The answer is the exact text of every line from the one that contains "Given: Dismiss the No es Shopify notification" to the final line of the entries below, with pictures left out.

+++ GIVEN DATA

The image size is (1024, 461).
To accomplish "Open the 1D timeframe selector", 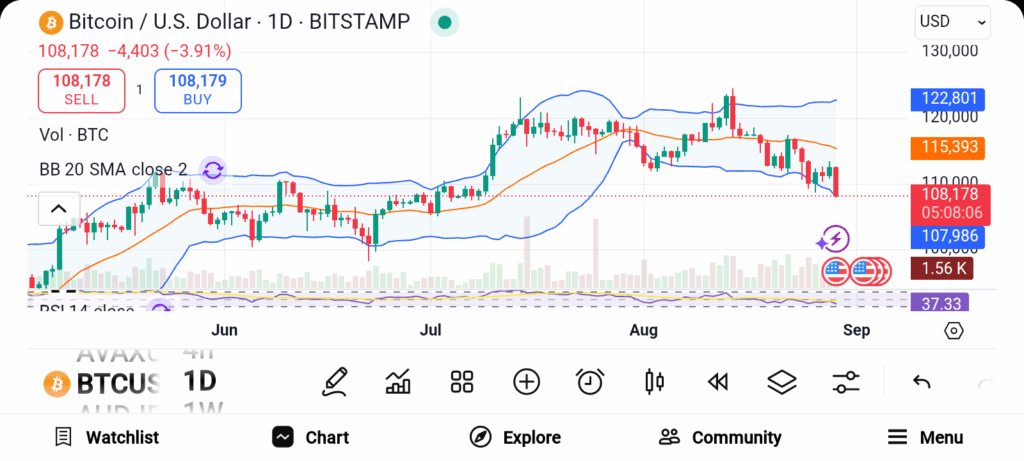I will tap(200, 381).
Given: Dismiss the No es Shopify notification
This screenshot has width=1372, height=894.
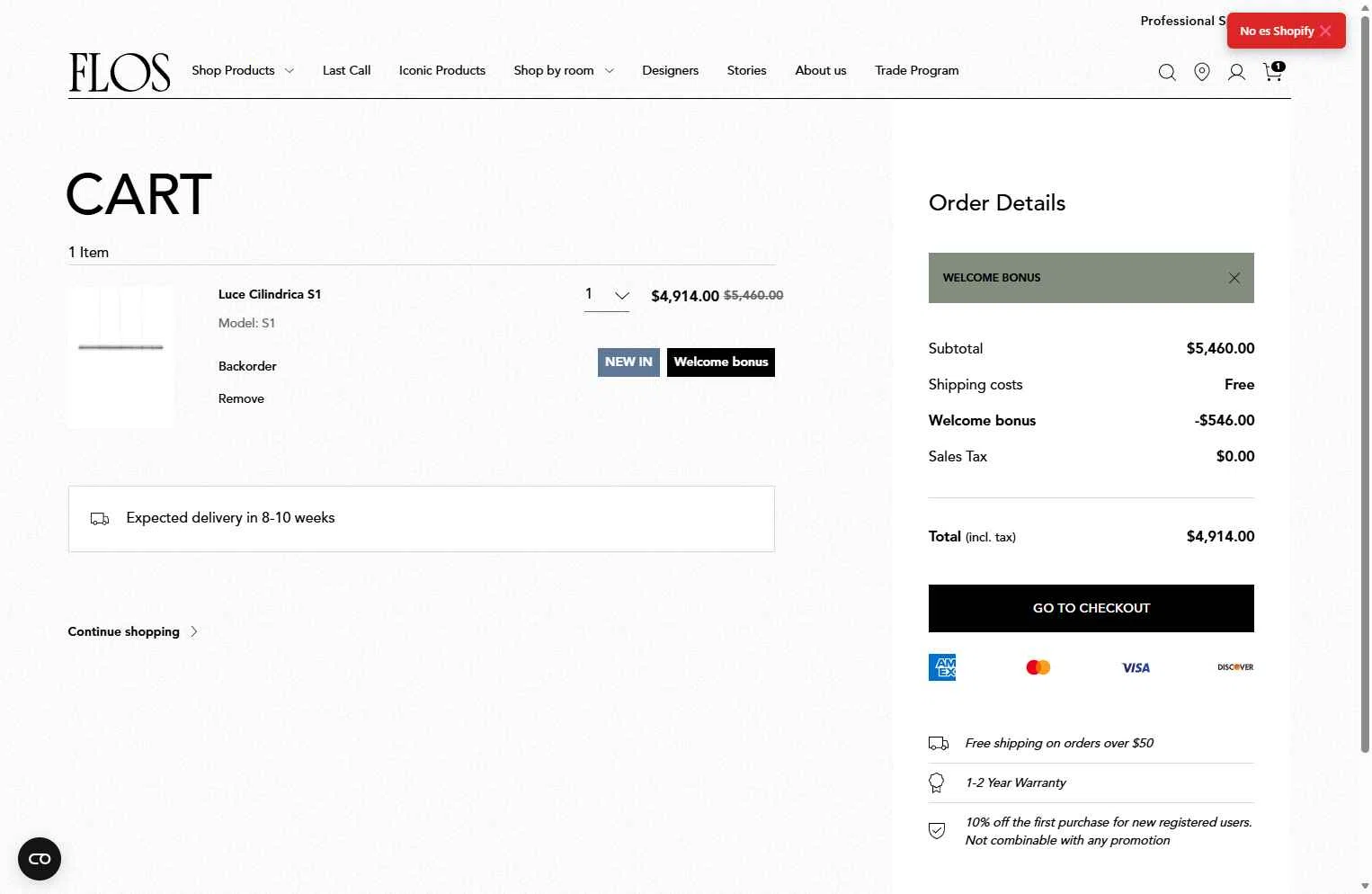Looking at the screenshot, I should (1325, 31).
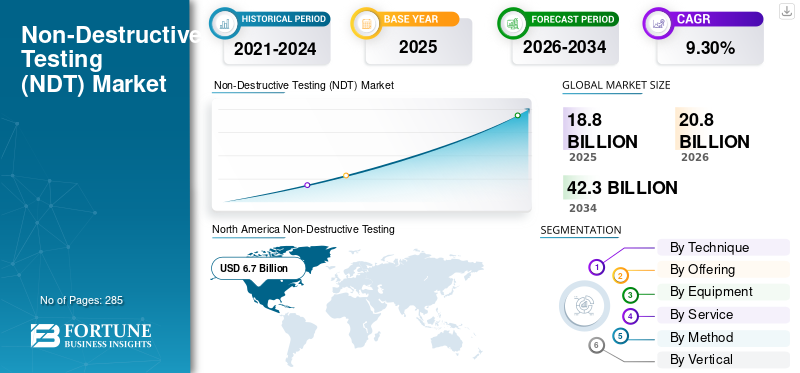The width and height of the screenshot is (800, 373).
Task: Click numbered circle 1 in segmentation
Action: [x=596, y=267]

++++++

[FINAL ANSWER]
Given: Dismiss the No es Shopify notification
This screenshot has width=1372, height=894.
Looking at the screenshot, I should (1325, 31).
The width and height of the screenshot is (800, 373).
Task: Click numbered circle 1 in segmentation
Action: [x=596, y=267]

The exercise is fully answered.